Gaetano, la trentaine est un jeune homme taciturne. Il a succédé à son père dans la boulangerie familiale depuis que celui-ci a cessé ses activités. Même si son pain est très apprécié par la clientèle, Gaetano qui est d’origine française, n’a jamais été totalement intégré par la communauté sicilienne.
Lorsque son frère aîné décède au cours d’un acte de vengeance qui coûte, par ricochet, la vie à deux habitants du village dont le curé, les officiels locaux refusent qu’il soit enterré au cimetière du village, auprès de sa mère, ainsi que le souhaite Gaetano.
Un village qui vit tout entier sous l’autorité d’Enza la maire du village qui veille à ce que les traditions, même si elles sont ancestrales, soient respectées et qui se comporte en ce sens sur la base de méthodes digne d’une baronne de la pègre.
Ainsi, les gens considérés comme étant de mauvaise nature ne peuvent avoir une place au cimetière auprès des honnêtes citoyens.
Qu’adviendra-t-il dès lors de la dépouille du frère de Gaetano ?
D’autant que celui-ci a pris la décision que coûte que coûte, son frère aîné serait enterré comme il en a décidé, auprès de leur mère.
Avec la complicité d’Anna sa fiancée qui n’est autre que la fille d’Enza, il va mener son projet quitte à mettre en danger sa propre personne et la vie de ses proches.
A Palerme, les récits d’Homère – ici le mythe antique d’Antigone- peuvent s’appliquer aux nouvelles légendes urbaines.
Le combat qu’engage Gaetano avec Enza, aussi déterminé soit-il, est un bras de fer qui semble opposer des forces inégales.

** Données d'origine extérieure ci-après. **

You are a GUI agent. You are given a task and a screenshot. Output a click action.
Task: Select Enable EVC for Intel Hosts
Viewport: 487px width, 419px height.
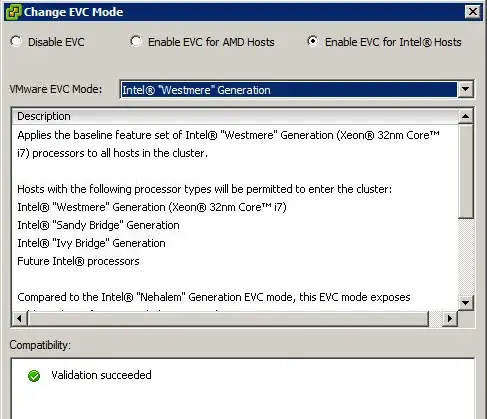313,41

Le film de Julien Paolino est le récit de ce combat sur fond d’une chronique villageoise marquée par la domination d’un pouvoir totalement aveuglé par le respect de traditions obsolètes mais que chacun considère comme un élément essentiel sur lequel repose l’édifice.
Le contexte de ce récit aride, une île qui semble coupée du monde et que la rigidité des comportements isole doublement, amplifie le sentiment d’enfermement.
L’obstination de Gaetano à donner la vraie sépulture à la dépouille de son frère apparaît comme une sorte de sursaut de liberté dans un monde verrouillé.
Bien que sa mère soit sicilienne, Gaetano, son père et son frère ont été toujours relégués à l’état d’étrangers et s’ils ont été jusque là tolérés par la communauté de l’île, le crime commis vient confirmer que tout ce qui touche à leur présence est de mauvaise nature.
« Amare Amaro » est un film aride qui revisite le mythe d’Antigone dans le contexte extrême du carcan des traditions basée sur des règles de morale et qui, pour être obsolètes, n’en sont pas moins profondément enracinées.
La force du film est double. Elle est dans le traitement du sujet. Elle est dans le cadre particulier de cette île ouverte sur la mer et cadenassée par les mentalités.